Potremmo dire così: la mente crea una propria visione della realtà. Essa è basata in genere su un piccolo flusso di informazioni ricevute, che i sensi provvedono a filtrare e a ridurre. La mente, naturalmente, difende a spada tratta l'immagine che ha creato. E questo rende problemico, in modo particolare, rivedere il nostro mondo con occhi più obiettivi. Revisione che sarebbe auspicabile facessimo con tranquillità e lucidità. Senza ansie e meccanismi di difesa. Anche se sappiamo, per esperienza, che non è poi così facile osservare i fatti che ci riguardano senza opinioni, convinzioni, teorie o ideologie. Soprattutto senza tentare di giustificare e di mantenere le cose esattamente così come stanno. Perché esse, perlopiù, riguardano la nostra vita passata. In altre parole, ciò che abbiamo fatto prima.
È davvero straordinario come ciascuno di noi pensi che il solo tesoro che abbiamo sia la nostra vita passata. Del tutto inconsapevoli (sembra) che la nostra vera ricchezza sia, come invece io credo, il presente. A qualsiasi età. È solo un gioco malinconico e inutile quello di abbandonarsi, alle volte, a pensare a come avrebbe potuto essere diversa la nostra vita se quella volta…, se quel giorno…, se quella persona… Una vita migliore, o peggiore, non lo sappiamo. Mentre invece sappiamo ciò che possiamo felicemente vivere ogni giorno: quella miniera d'oro che è la nostra vita quotidiana.
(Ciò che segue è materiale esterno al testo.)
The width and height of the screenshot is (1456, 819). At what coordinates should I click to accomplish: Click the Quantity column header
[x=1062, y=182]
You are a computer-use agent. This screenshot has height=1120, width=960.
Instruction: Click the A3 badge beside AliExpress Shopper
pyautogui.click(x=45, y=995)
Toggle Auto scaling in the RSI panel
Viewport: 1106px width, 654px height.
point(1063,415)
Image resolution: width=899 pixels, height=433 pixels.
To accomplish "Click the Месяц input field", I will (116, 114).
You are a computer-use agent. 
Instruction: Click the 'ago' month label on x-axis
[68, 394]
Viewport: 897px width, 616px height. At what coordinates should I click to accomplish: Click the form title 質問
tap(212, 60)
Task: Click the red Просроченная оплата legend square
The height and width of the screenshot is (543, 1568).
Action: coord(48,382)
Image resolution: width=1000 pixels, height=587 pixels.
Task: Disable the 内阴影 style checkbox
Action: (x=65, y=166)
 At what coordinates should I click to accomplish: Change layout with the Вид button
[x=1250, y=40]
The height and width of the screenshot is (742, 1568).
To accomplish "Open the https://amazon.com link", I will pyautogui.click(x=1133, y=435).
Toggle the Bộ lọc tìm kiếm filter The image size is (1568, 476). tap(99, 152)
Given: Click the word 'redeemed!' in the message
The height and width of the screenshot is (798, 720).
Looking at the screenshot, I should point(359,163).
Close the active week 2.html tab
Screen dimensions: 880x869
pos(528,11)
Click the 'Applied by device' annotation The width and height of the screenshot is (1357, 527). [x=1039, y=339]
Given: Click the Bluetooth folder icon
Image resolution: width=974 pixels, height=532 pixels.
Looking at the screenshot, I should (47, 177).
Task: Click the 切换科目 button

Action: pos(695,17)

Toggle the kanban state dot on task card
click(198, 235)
Simone de Beauvoir scrisse, a 54 anni, ne "La forza delle cose": «… Rivedo la siepe di noccioli che il vento cullava e le promesse di cui ardeva il mio cuore quando contemplavo ai miei piedi questa miniera d'oro; tutta una vita da vivere. Le promesse sono state mantenute. Eppure volgendo uno sguardo incredulo su quella credula adolescenza, posso rendermi conto, stupita, fino a che punto sono stata defraudata». Dal che pare proprio di capire che noi ci raccontiamo storie sulla vita, sulle cose, sul mondo, per poter tornare ad essere ciò che eravamo, il sé stessi di allora. Eccolo, il gioco malinconico e inutile. Rispetto al quale non riusciamo (o meglio, spesso ci rifiutiamo) di fare un compromesso. Parola che gode di pessima reputazione. Che invece, a ben riflettere, è sinonimo di vita. Come a dire: dove c'è vita ci sono (o dovrebbero esserci) dei compromessi. Che sono, non vi è dubbio, soluzioni incomplete e (spesso) discutibili che denunciano (però) la rinuncia, da parte di ciascun contraente un determinato accordo, a qualcosa in favore dell'altra. Sembrerebbe che il contrario di compromesso fosse integrità. O devozione. Oppure idealismo. O, ancora, determinazione. Ma a me non pare che sia così. Il contrario di compromesso lo sento, lo leggo, lo vivo come fanatismo. E il fanatismo, superfluo dirlo, non è che morte. Perché il fanatico non si mette mai nei panni degli altri. Che è, secondo me, la massima espressione di intelligenza. Poiché chi si mette nei panni degli altri relativizza la propria posizione. E, così facendo, è portato, in modo inevitabile, a sorridere di sé e dei suoi pensieri. Questo modo di essere, come ben si capisce, è del tutto opposto a quello del fanatico. Costui, come dice lo scrittore israeliano Amos Oz, è «un punto esclamativo ambulante». Come tale, non è mai sfiorato dal dubbio. E, forte delle sue certezze, vuole redimere il prossimo costringendolo ad assumere la sua propria posizione. Naturalmente è totalmente ignaro di che cosa sia l'ironia. È una persona tutta di un pezzo. Della quale sarebbe estremamente saggio diffidare. Secondo me, naturalmente. Perché gli uomini tutti di un pezzo non hanno capito che la vita, l'esistenza, è, per sua natura, ambivalente. Incerta. Contraddittoria. Imperfetta. Ma, come dice ancora Oz, è sempre meglio «l'imperfezione della vita» che la «perfezione di una morte gloriosa».